中身のモデル(Opus / Sonnet / Haiku)は共通で、同じ頭脳への入口が 3 つあると捉えるのが最も正確です。

どれを選ぶべきか — ケース別の判断基準

自分に必要な形態は、次の 3 問で決まります。

  1. チャット画面で使えれば十分か? → Yes なら Claude(アプリ)。まず無料プランで試し、制限に当たったら Pro へ
  2. 自分のアプリやシステムに AI を組み込みたいか? → Yes なら Claude API。少額のクレジットから従量課金で始められます
  3. 日々のコーディング作業を任せたいか? → Yes なら Claude Code。Pro / Max サブスクに含めて使うのが手軽です

実務では「普段はアプリ + 開発では Claude Code + 本番システムは API」のように併用する構成も一般的です。それぞれ契約が独立しているため、必要になった時点で追加すれば無駄がありません。

よくある誤解 3 つ

最後に、「is Claude an API」と検索する人がつまずきやすい誤解を整理します。

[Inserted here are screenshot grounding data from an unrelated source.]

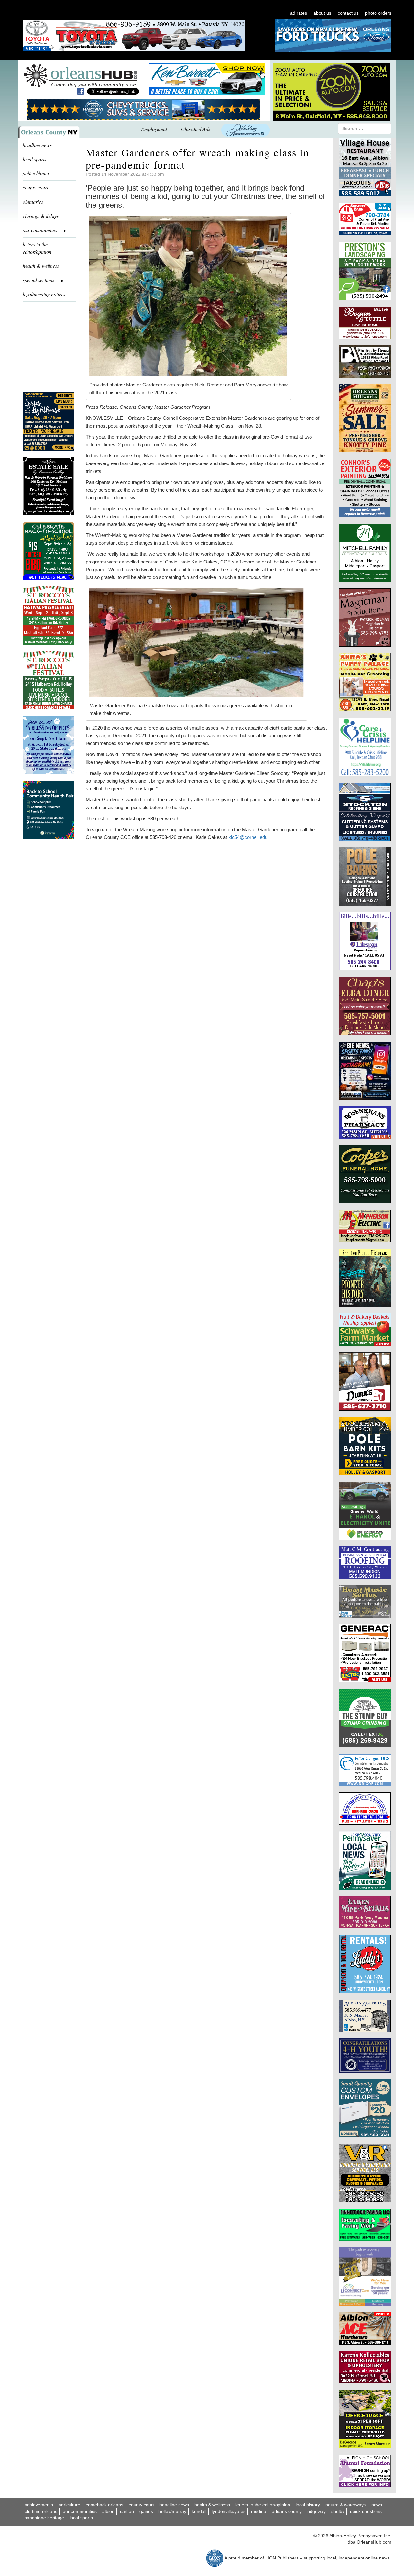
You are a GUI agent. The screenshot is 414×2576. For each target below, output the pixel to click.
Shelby (337, 2511)
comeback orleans (104, 2504)
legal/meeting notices (44, 294)
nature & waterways (345, 2504)
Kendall (199, 2511)
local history (308, 2504)
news (376, 2504)
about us (322, 13)
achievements (39, 2504)
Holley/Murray (172, 2511)
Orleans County (287, 2511)
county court (35, 187)
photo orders (378, 13)
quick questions (366, 2511)
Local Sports (81, 2517)
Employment (154, 129)
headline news (37, 144)
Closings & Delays (41, 215)
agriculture (69, 2504)
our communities (80, 2511)
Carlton (127, 2511)
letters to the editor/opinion (37, 248)
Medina (258, 2511)
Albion (108, 2511)
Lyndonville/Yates (228, 2511)
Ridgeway (316, 2511)
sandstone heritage (44, 2517)
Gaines (146, 2511)
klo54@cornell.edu (247, 837)
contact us (348, 13)
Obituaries (33, 201)
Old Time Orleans (41, 2511)
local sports (34, 159)
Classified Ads (195, 129)
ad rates (298, 13)
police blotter (36, 173)
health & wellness (41, 265)
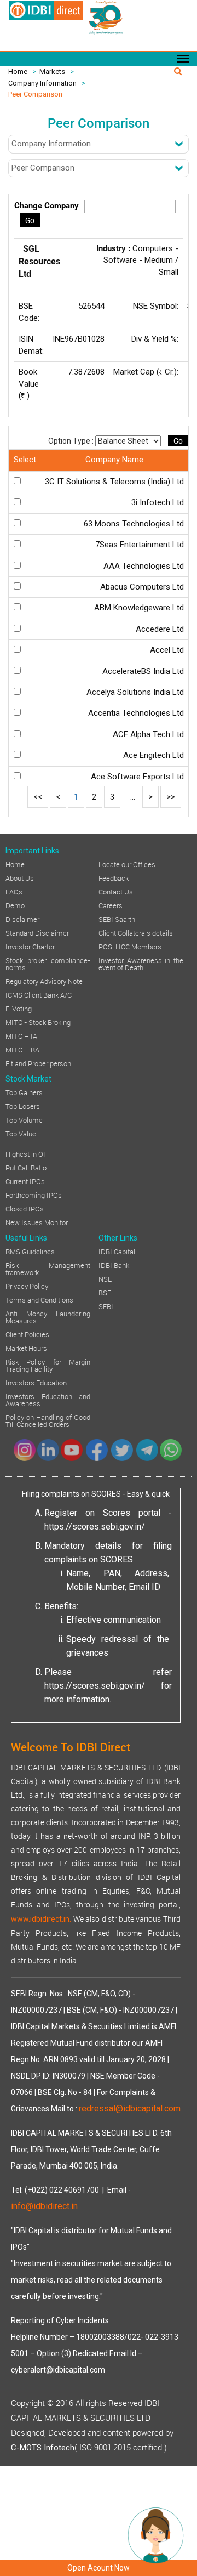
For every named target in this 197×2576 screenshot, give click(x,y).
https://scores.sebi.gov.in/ (94, 1526)
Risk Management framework (47, 1268)
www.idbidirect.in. (41, 1919)
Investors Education (36, 1382)
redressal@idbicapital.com (130, 2108)
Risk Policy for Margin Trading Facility (47, 1365)
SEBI (106, 1305)
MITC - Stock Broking (38, 1021)
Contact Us (116, 891)
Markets (52, 71)
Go (29, 220)
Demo (15, 905)
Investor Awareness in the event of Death (141, 963)
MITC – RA (22, 1049)
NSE (105, 1278)
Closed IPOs (24, 1208)
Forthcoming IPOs (33, 1194)
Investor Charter (30, 946)
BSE (105, 1292)
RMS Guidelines (30, 1251)
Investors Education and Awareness (47, 1399)
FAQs (13, 891)
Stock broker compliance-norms (47, 963)
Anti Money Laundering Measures (47, 1316)
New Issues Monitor (36, 1222)
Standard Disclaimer (37, 932)
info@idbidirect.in (44, 2206)
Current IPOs (25, 1180)
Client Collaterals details (136, 932)
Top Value (20, 1133)
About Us (19, 877)
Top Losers (22, 1105)
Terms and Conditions (39, 1299)
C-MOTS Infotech (42, 2448)
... (132, 797)
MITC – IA (21, 1035)
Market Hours (26, 1347)
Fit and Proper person (38, 1062)
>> (170, 797)
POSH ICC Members (130, 946)
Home (17, 71)
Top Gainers (24, 1092)
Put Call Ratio (26, 1167)
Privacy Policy (26, 1285)
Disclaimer (22, 918)
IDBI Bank (114, 1264)
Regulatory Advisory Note (44, 980)
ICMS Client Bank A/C (38, 994)
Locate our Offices (127, 863)
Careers (111, 905)
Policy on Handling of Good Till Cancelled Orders (47, 1420)
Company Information (42, 83)
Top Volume (24, 1119)
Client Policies (27, 1333)
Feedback (114, 877)
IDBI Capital (117, 1251)
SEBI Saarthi (118, 918)
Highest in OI (25, 1153)
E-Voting (18, 1008)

  1. 「Pro に入れば API も使える」→ 誤り。サブスクと API クレジットは別契約・別請求です
  2. 「Claude API は別モデル」→ 誤り。アプリも API も同じ Claude モデルファミリー(Opus / Sonnet / Haiku)にアクセスします
  3. 「API は大企業向け」→ 誤り。個人でも Console にサインアップすれば数ドルのクレジットから利用できます

まとめ — 「Claude は API か」に迷ったら入口で考える

Claude は API そのものではなく、チャットアプリ・Claude API・Claude Code という 3 つの入口を持つ AI 製品群の名称です。会話だけならアプリ、組み込むなら API、開発を任せるなら Claude Code — この対応さえ押さえれば契約選びで迷うことはありません。API の具体的な始め方は公式の Get started ガイドから 5 分程度で試せます。